A rappeler dans un pays organisé, dirigé,
et avec des consommateurs avisés et un média responsable, Digicel devrait être en
poubelle. Parce qu'une entreprise qui endosse l'étiquette de voleur, corrupteur
et violation de vie privée de la part de ses clients (dans certains cas avec des
preuves vivantes), en tant que personne morale responsable de ses actes, les
charges retenues contre elle, devraient suffire pour lui faire disparaître du
radar d'Haïti.
Son
Business Model.
On ne peut pas détailler dans cet article les
éléments d’un Business Model, on peut juste le résumer comme l’articulation entre
trois éléments : la proposition de valeur, architecture de valeur et l'équation
de profit. Et ce, dans une perspective de création de valeur, une valeur perçue
par les consommateurs, ce qui donne un avantage par rapport aux concurrents sur
le marché.
En effet, depuis 2011 on constate une
dérive chez cet opérateur. On n'arrive pas à retrouver une personne même si son
portable est disponible, toujours et encore un problème de réseau. On se
souvient du problème pour les clients de la compagnie « Voilà » au
lendemain de l'acquisition de celle-ci. On se souvient du fameux « edem
peze » des téléphones portables de mauvaise qualité à des prix standards, ses
politiques d'SMS « 5 pour 20 » pour 5 gourdes on aura 20 sms, en
récupérant chaque minuit les sms restantes pour vous forcer à en faire d’autre.

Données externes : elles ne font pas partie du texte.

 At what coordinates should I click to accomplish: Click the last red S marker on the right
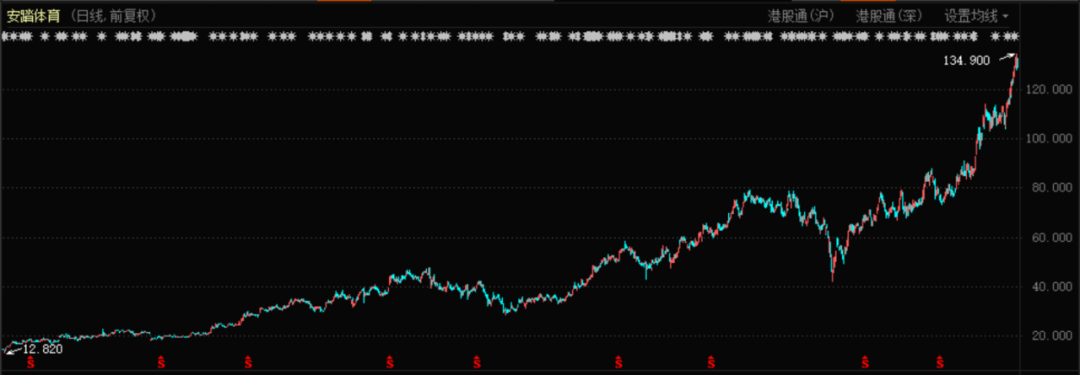tap(939, 362)
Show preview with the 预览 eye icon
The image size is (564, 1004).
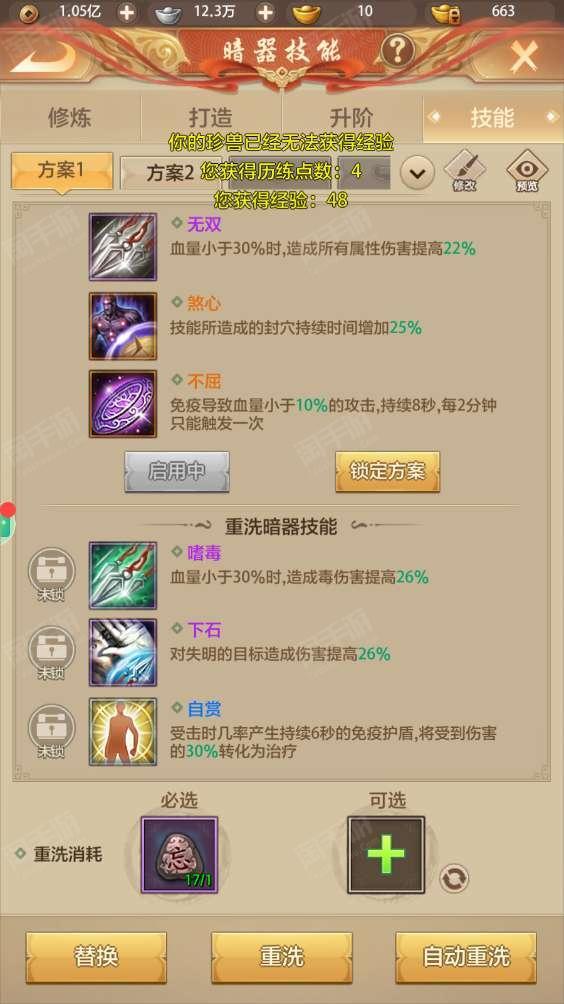pos(527,172)
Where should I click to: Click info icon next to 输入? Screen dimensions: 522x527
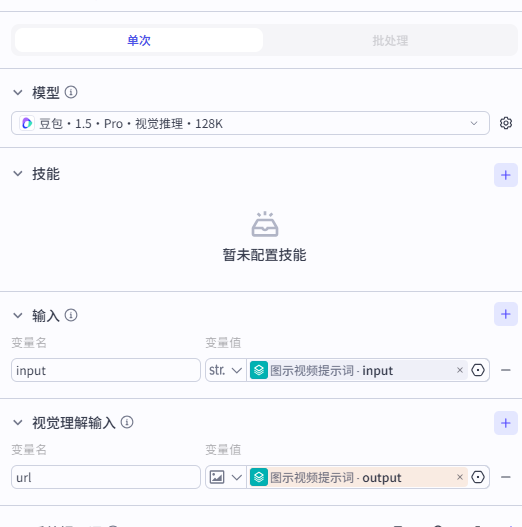[71, 315]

Son internet est le pire qu'on peut offrir à un client compte tenu la capacité
technologique et potentielle du groupe. Elle envoie des messages très tard dans
la nuit sans consentement des clients et cherche toujours à adapter son
marketing aux mœurs (passivité) des consommateurs et non à leur besoin.
Ce qui nous ramène à dire que la Digicel
descend au plus bas niveau en termes de service, de produit offert et de
production de valeur et même au regard de service qu’elle donne en Guyane par
exemple. Et comme stratégie elle adopte celle de la non viable, (dernier quart
de l’horloge stratégique), caractérisée par une baisse de valeur et un prix standard
possible uniquement en situation de monopole. Elle risque de perdre une part de
marché si la concurrence existait et face à l’arrivée de potentiel concurrent.
Beaucoup de clients dénoncent (ainsi qu’à
travers les réseaux sociaux) la mauvaise qualité des services, des vols de
minutes (crédit), la coupure de certains avantages quand ils en ont le plus
besoin. La compagnie n’a rien fait pour se séparer avec cette stratégie qui
exploite les consommateurs, en bon créole « li pa pete nan koton bay yo santi ». Or
ignorer les attentes des clients et de les traiter de la sorte c’est équivalent
de ternir le nom de l’entreprise autrement dit sa notoriété et de perdre en
part de marché. Alors on se pose la question, pourquoi la Digicel s'en fout de
son nom et sa part de marché ? La réponse nous parait évidente : la
situation de monopole de la Digicel, due à l’incapacité de la Natcom à la
concurrencer; et l’intégration de l’entreprise dans la politique haïtienne par
l’investissement dans les campagnes électorales dans le pays, le cas de la
campagne présidentielles de Martelly en 2011 et de Jovenel en 2016.
La deuxième hypothèse englobe tout ce qui
se passe en ce moment. L’acquisition de « Voila » était le résultat
de l’accointance politique. Si on tient compte des conséquences néfastes de
cette acquisition pour les consommateurs. C’est à cause de son investissement
pour élire des présidents qu’on l’a aidé à réduire à néant la concurrence de
Natcom, si on se souvient que la CONATEL a ordonné à Natcom d’augmenter ses
tarifs. C’est parce que Digicel est convaincue que le pouvoir la soutienne dans
des pires circonstances malgré qu’elle adopte des stratégies préjudiciables aux
consommateurs haïtiens. Si elle est protégée par la justice à quoi bon de
respecter les consommateurs jusqu’à leurs donner de meilleur service, ou d’en
tenir comptes de leurs attentes ? Si elle est intouchable pourquoi devrait-elle
inquiéter de sa notoriété ou de sa part de marché ? pendant qu’elle reste
jusqu’à nos jours la référence dans le secteur de la télécommunication en
Haïti. Sauf elle devait retenir la leçon de Voilà.